Even strong defenders of childcare sometimes rely on the economic case that childcare programs keep workers in the labor force. While it’s not wrong, that argument misses the true role of childcare: social infrastructure that keeps families connected.

Volunteer counselor Ann McNamee reads a book with a child who attends Project Camp, which provided free childcare to families impacted by wildfires, at Eagle Rock Recreation Center on January 15, 2025, in Los Angeles, California. (Gina Ferazzi / Los Angeles Times via Getty Images)
If there’s one thing Democratic and Republican politicians can agree on, it’s that childcare is the workforce behind the workforce. “Our child care workers are the workforce behind the workforce, risking their health and safety on the front lines to ensure that parents can go to work,” then House Speaker Nancy Pelosi said in 2020. Republican representative Ashley Hinson echoed Pelosi in 2024, asserting that childcare staff “are the workforce behind the workforce, and I don’t want to see parents having to make that choice between working or staying home because of the availability” of slots.
Yes, childcare helps the economy hum. But childcare does so much more than just keep parents participating in the labor force. It is an essential piece of social infrastructure. As social cohesion declines, so too does the American quality of life — and this trend hits parents hard, with two-thirds of parents reporting feeling socially disconnected. Childcare centers are one of the few supports available to connect parents of young children to each other and their broader communities, easing the burden of isolation. The “workforce behind the workforce” line misses that richness and sets the childcare system on the path to corporatization.

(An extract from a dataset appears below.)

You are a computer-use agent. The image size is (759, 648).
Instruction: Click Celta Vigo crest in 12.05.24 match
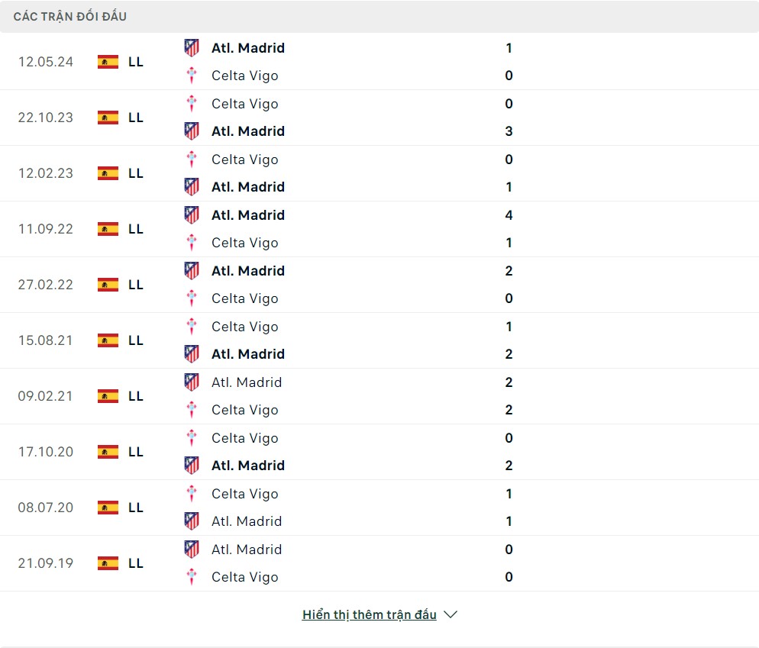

According to former US surgeon general Vivek Murthy, the country is going through an epidemic of loneliness, and parents in particular are struggling. Their “disproportionately high levels of loneliness,” Murthy has said, “compound the day-to-day challenges they face.” When people become isolated and disconnected, community bonds fray and it becomes much harder to forge the solidaristic movements needed to improve conditions for all.